Macau’s Gaming Inspection and Coordination Bureau said casinos collected $3.2 billion from gamblers during September. The figure was the largest single-month percentage drop since June 2009, and the dollar figure was Macau’s lowest single-month revenue total since November 2012.

The news, however, didn’t seem to faze investors. The stock prices of Las Vegas Sands Corp., Wynn Resorts Ltd., and MGM Resorts International — the Nevada-based companies with growing Macau casino operations — all rose in trading Monday.

“The Street was expecting a midteens drop and this should be positive for Macau gaming stocks,” Macquarie Securities gaming analyst Chad Beynon told investors.

For the first nine months of the year, Macau gaming revenue is up 5.9 percent over 2013’s record $45.2 billion.

Union Gaming Group Managing Director Grant Govertsen, who is based in Macau, said the market has seen everything but “the kitchen sink” thrown at in the past few months.

In June, Macau casino revenue declined because gamblers were more focused on World Cup soccer. Meanwhile, the mainland Chinese government cracked down on corruption, which softened spending by high-end customers associated with junket operators.

The government also instituted visa restrictions earlier this summer that limited the number of trips a resident of mainland China could take to Macau. Also, the government halted the use of a debit card many Chinese used to transfer money from China for use in Macau.
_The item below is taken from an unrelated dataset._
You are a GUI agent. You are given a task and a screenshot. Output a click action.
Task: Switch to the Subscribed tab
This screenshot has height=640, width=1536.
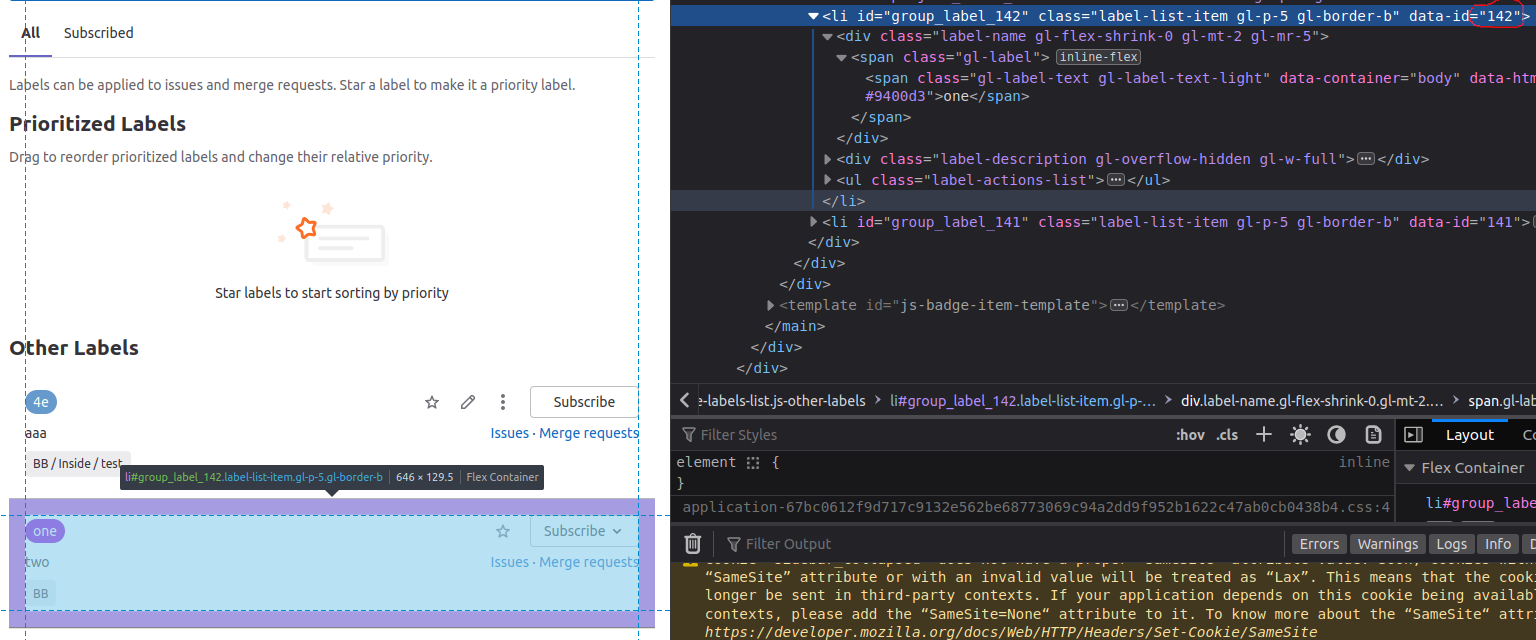98,33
Govertsen said pro-democracy demonstrations in Hong Kong have caused mainland Chinese to cancel trips to Macau.

“The protests in Hong Kong are having a negative spillover effect on Macau,” Govertsen said. “Many Hong Kong people have simply decided not to fight the protest crowds in Central to get to the ferry terminal.”

Govertsen said the start of the Chinese holiday of Golden Week could be hurt by the demonstrations, which are keeping mainland Chinese citizens from visiting Hong Kong as well.
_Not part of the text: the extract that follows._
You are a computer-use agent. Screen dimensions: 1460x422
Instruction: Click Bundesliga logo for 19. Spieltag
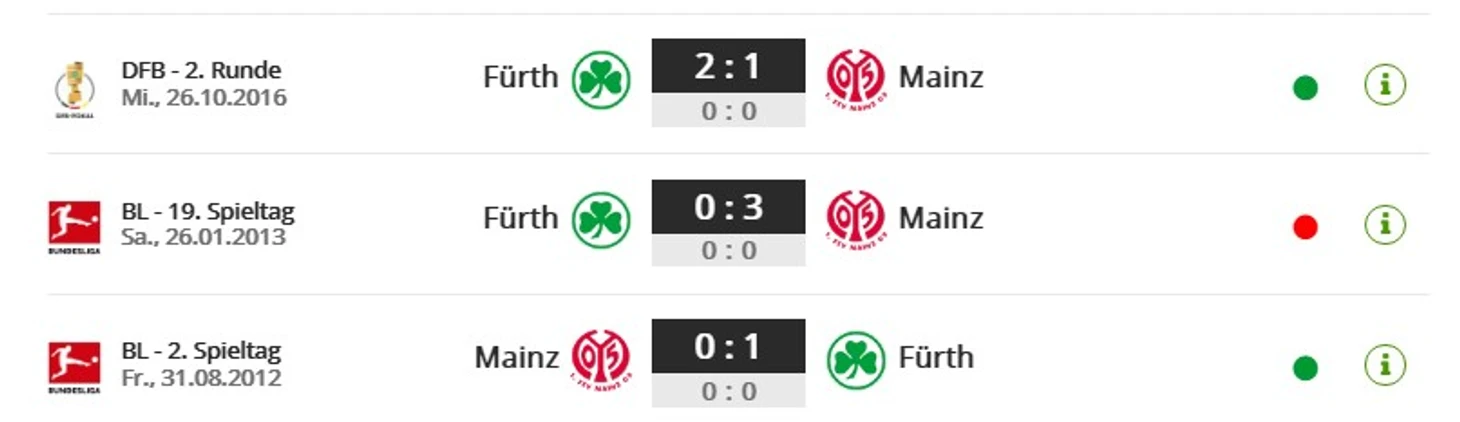coord(74,225)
“As we walked casino floors this weekend, they felt light relative to what would normally be expected on a holiday weekend,” Govertsen said.

Macau also implemented a smoking ban inside casinos Monday, which exempted the high-end VIP rooms. Analysts said they were watching to see whether the ban has additional effects on gaming revenue.

In a keynote talk at the Global Gaming Expo in Las Vegas last week, Las Vegas Sands Chairman Sheldon Adelson said he thought the high-end gaming business in Macau would recover in two months once the government’s crackdown on corruption subsides.

“Everything is cyclical,” Adelson said of Macau. “It’s like gambling. Sometimes you’re up, sometimes you’re down.”

Las Vegas Sands operates The Venetian Macau, Sands Macau, Four Seasons Macau and the large Sands Cotai Central.

The Macau holdings accounts for 65.7 percent of the company’s overall quarterly revenue.

He said Chinese high-end players were “staying below the radar” because “they don’t want to send the message they may be corrupt.”

Las Vegas Sands is building the $2.7 billion Parisian development on Macau’s Cotai Strip. Wynn Resorts is building the $4 billion Wynn Palace on Cotai, while MGM Resorts is building the $2.9 billion MGM Cotai.

All three projects are expected to open in 2016.

Shares of Wynn closed at $183.79, up $1.51, or 0.83 percent on Nasdaq. MGM Resorts’ stock price increased 5 cents, or 0.23 percent, to close at $22.18 on the New York Stock Exchange. Las Vegas Sands, which is also traded on the New York Stock Exchange, closed at $62.92, up 43 cents, or 0.69 percent.

J.P. Morgan gaming analyst Joe Greff said September’s results in Macau were “slightly less bad than investors’ most recent expectations, though this decline still represented an accelerating decline from recent months.”